Differential Diagnosis:
Neonatal jaundice: Physiologic jaundice, breast milk jaundice, ABO/Rh incompatibility, cephalohematoma, sepsis, hypothyroidism, galactosemia, hereditary spherocytosis, other enzyme deficiencies (e.g., pyruvate kinase deficiency)
Hemolytic anemia in older individuals: Autoimmune hemolytic anemia, hereditary spherocytosis, thalassemia, sickle cell disease, paroxysmal nocturnal hemoglobinuria, drug-induced immune hemolytic anemia.
Management
Neonatal Management:
Immediate discontinuation of any suspected trigger
Phototherapy for mild to moderate hyperbilirubinemia
Exchange transfusion for severe hyperbilirubinemia or signs of kernicterus
Avoidance of triggering medications and agents
Close monitoring of bilirubin levels and signs of hemolysis
Genetic counseling for the family.
Management Of Hemolytic Crisis:
The cornerstone of management is immediate cessation of the offending trigger (drug, food, etc.)
Supportive care includes hydration and monitoring vital signs
Blood transfusions may be required for severe anemia
Folic acid supplementation can be considered to support red blood cell production, though its role in acute crisis is debated.
Prevention Strategies:
Patient and family education regarding triggers is paramount
Provide patients with a list of contraindicated drugs and foods
Advise caution with herbal remedies and over-the-counter medications
Encourage prompt medical attention for any signs of infection
Genetic screening before prescribing certain medications (e.g., primaquine) is recommended in at-risk populations.
Specific Management Considerations:
Avoidance of methylene blue, which is often used to treat methemoglobinemia but is a potent G6PD trigger
Use of alternative therapies for malaria in affected individuals
Careful consideration of drug choices in patients with known G6PD deficiency.
Complications
Early Complications:
Acute hemolytic anemia
Severe hyperbilirubinemia leading to kernicterus in neonates
Acute kidney injury due to hemoglobinuria
Splenic rupture (rarely).
Late Complications:
Chronic hemolytic anemia (mild, in some individuals)

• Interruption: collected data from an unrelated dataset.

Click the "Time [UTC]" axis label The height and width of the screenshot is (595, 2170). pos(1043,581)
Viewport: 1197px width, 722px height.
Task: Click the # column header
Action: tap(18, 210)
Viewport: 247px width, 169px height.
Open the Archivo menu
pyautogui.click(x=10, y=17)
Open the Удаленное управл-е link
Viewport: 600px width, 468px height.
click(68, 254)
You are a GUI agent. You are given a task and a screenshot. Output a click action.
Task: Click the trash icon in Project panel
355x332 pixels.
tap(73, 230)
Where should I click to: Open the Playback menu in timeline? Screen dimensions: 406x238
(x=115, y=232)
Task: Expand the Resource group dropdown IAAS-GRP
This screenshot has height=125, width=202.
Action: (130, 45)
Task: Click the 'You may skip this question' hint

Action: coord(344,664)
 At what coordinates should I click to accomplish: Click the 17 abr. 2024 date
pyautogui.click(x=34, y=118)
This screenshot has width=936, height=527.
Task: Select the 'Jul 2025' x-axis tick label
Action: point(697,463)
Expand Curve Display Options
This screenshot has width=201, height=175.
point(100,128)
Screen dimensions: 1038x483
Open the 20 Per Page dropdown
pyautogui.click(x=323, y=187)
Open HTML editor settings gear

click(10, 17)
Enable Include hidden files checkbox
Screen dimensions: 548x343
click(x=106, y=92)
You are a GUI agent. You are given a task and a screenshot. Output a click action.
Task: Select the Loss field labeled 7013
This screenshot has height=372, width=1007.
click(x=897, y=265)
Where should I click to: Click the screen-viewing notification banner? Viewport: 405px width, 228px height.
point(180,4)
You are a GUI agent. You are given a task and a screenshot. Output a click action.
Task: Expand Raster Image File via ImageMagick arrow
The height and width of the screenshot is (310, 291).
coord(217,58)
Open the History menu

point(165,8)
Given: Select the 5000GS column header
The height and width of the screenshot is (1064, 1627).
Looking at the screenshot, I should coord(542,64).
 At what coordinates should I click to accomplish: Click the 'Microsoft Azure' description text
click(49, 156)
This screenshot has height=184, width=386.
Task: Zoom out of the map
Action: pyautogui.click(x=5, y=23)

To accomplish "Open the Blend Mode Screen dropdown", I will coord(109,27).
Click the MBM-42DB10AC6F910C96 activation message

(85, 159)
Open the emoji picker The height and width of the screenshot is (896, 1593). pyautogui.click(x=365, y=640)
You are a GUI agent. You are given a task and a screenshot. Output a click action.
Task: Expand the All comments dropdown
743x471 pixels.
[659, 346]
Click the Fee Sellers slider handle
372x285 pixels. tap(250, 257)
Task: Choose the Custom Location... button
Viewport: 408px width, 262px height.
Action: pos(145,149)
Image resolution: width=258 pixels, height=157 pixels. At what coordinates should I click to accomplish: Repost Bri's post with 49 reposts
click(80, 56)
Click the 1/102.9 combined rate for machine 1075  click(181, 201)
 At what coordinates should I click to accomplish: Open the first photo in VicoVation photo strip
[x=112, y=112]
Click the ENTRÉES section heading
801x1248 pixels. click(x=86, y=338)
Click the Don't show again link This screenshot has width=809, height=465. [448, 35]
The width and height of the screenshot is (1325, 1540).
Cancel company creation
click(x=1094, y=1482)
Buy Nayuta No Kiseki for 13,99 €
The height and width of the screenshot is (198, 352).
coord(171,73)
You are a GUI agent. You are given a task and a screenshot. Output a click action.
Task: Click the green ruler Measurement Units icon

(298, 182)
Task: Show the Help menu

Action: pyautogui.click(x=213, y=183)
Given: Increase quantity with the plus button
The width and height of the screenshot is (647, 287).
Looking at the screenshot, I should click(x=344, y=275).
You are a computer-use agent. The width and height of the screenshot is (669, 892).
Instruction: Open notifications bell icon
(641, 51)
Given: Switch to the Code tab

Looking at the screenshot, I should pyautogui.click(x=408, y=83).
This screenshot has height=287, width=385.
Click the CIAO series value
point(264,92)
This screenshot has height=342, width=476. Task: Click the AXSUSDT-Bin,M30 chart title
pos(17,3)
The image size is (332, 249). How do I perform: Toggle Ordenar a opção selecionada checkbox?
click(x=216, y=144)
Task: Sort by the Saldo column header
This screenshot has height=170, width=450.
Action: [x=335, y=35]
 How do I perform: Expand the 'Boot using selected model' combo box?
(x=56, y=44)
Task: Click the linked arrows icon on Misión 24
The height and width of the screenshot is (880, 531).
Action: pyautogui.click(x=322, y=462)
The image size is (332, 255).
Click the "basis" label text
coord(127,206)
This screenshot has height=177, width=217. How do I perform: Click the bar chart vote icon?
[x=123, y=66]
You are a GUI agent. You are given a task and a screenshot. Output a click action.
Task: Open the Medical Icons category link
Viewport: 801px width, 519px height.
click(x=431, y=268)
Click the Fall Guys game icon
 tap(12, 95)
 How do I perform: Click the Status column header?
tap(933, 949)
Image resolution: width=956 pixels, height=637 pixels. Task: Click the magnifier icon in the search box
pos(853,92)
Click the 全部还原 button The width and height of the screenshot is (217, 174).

Sensorineural hearing loss (sequela of kernicterus)
Cholelithiasis (gallstones) due to chronic hemolysis
Anemia of chronic disease.
Prevention Strategies:
Primary prevention involves rigorous avoidance of known triggers by affected individuals and their families
Secondary prevention focuses on prompt recognition and management of hemolytic episodes to prevent severe complications like kernicterus and kidney injury
Genetic counseling and carrier screening can help.
Prognosis
Factors Affecting Prognosis:
The severity of the G6PD deficiency genotype
The type and extent of trigger exposure
Promptness of diagnosis and management
Presence of co-existing medical conditions.
Outcomes:
With proper avoidance of triggers, most individuals with G6PD deficiency live normal lives
Neonates with G6PD deficiency, if managed promptly, have a good prognosis
However, delayed diagnosis and treatment of severe hyperbilirubinemia can lead to irreversible neurological damage (kernicterus).
Follow Up:
Regular follow-up is recommended, especially for neonates who experienced severe hyperbilirubinemia, to monitor for developmental milestones and hearing
Patients should be educated to inform all healthcare providers about their condition and to carry an identification card detailing their G6PD deficiency and triggers.
Key Points
Exam Focus:
G6PD deficiency is an X-linked disorder
Triggers include certain drugs (antimalarials, sulfonamides, dapsone), fava beans, and infections
Neonatal jaundice can be severe and lead to kernicterus
G6PD levels can be falsely normal during hemolysis
Avoidance of triggers is key.
Clinical Pearls:
Always consider G6PD deficiency in neonates with unexplained severe hyperbilirubinemia, especially from endemic regions
Educate patients and families thoroughly on trigger avoidance
Remember to test G6PD levels a few months after an acute hemolytic episode for accurate diagnosis.
Common Mistakes:
Prescribing known triggering drugs without checking G6PD status
Misinterpreting normal G6PD levels during an acute hemolytic crisis
Failing to promptly initiate phototherapy or exchange transfusion for severe neonatal jaundice
Inadequate patient education regarding trigger avoidance.